On Tue, Nov 29, 2011 at 02:31:26PM +0200, Ohad Ben-Cohen wrote:
> Virtio is using memory barriers to control the ordering of
> references to the vrings on SMP systems. When the guest is compiled
> with SMP support, virtio is only using SMP barriers in order to
> avoid incurring the overhead involved with mandatory barriers.
> 
> Lately, though, virtio is being increasingly used with inter-processor
> communication scenarios too, which involve running two (separate)
> instances of operating systems on two (separate) processors, each of
> which might either be UP or SMP.

Is that using virtio-mmio? If yes, would the extra serialization belongs
at that layer?

> To control the ordering of memory references when the vrings are shared
> between two external processors, we must always use mandatory barriers.

Sorry, could you pls explain what are 'two external processors'?
I think I know that if two x86 CPUs in an SMP system run kernels built
in an SMP configuration, smp_*mb barriers are enough.

Documentation/memory-barriers.txt says:
        Mandatory barriers should not be used to control SMP effects ...
        They may, however, be used to control MMIO effects on accesses through
        relaxed memory I/O windows.

We don't control MMIO/relaxed memory I/O windows here, so what exactly
is the issue?

Could you please give an example of a setup that is currently broken?

> 
> A trivial, albeit sub-optimal, solution would be to simply revert
> commit d57ed95 "virtio: use smp_XX barriers on SMP". Obviously, though,
> that's going to have a negative impact on performance of SMP-based
> virtualization use cases.
> 
> A different approach, as demonstrated by this patch, would pick the type
> of memory barriers, in run time, according to the requirements of the
> virtio device. This way, both SMP virtualization scenarios and inter-
> processor communication use cases would run correctly, without making
> any performance compromises (except for those incurred by an additional
> branch or level of indirection).

Is an extra branch faster or slower than reverting d57ed95?

> 
> This patch introduces VIRTIO_RING_F_REMOTEPROC, a new virtio transport
> feature, which should be used by virtio devices that run on remote
> processors. The CONFIG_SMP variant of virtio_{mb, rmb, wmb} is then changed
> to use SMP barriers only if VIRTIO_RING_F_REMOTEPROC was absent.

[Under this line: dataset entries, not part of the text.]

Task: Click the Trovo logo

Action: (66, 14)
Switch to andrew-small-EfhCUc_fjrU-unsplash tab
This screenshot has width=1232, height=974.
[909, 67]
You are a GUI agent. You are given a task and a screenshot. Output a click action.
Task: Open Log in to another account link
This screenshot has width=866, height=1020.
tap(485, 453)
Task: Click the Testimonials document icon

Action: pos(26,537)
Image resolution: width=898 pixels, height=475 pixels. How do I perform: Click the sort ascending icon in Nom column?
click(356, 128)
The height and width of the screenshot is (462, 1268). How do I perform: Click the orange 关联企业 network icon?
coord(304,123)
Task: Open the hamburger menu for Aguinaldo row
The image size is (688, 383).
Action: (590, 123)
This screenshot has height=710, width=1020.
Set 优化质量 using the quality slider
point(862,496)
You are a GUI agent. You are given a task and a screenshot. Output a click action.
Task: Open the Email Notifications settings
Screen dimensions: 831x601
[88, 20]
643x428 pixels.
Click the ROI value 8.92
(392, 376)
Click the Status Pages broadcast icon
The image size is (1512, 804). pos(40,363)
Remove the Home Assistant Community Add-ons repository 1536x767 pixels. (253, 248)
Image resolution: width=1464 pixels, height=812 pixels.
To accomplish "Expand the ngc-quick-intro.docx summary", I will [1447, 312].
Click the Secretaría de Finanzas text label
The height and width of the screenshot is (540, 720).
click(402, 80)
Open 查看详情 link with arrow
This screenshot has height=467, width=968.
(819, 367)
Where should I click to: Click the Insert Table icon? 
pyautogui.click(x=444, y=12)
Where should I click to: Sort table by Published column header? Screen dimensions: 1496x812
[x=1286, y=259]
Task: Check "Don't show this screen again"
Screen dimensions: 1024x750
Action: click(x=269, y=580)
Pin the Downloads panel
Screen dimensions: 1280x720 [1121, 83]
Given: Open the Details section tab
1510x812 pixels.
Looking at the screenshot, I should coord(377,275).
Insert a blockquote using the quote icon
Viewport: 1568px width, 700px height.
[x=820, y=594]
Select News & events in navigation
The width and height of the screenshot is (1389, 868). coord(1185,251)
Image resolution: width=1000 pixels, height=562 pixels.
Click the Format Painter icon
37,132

One wonders how the remote side knows enough to set this flag?

> 
> Signed-off-by: Ohad Ben-Cohen <o...@wizery.com>
> ---
> Alternatively, we can also introduce some kind of virtio_mb_ops and set it
> according to the nature of the vdev with handlers that just do the right
> thing, instead of introducting that branch.
> 
> Though I also wonder how big really is the perforamnce gain of d57ed95 ?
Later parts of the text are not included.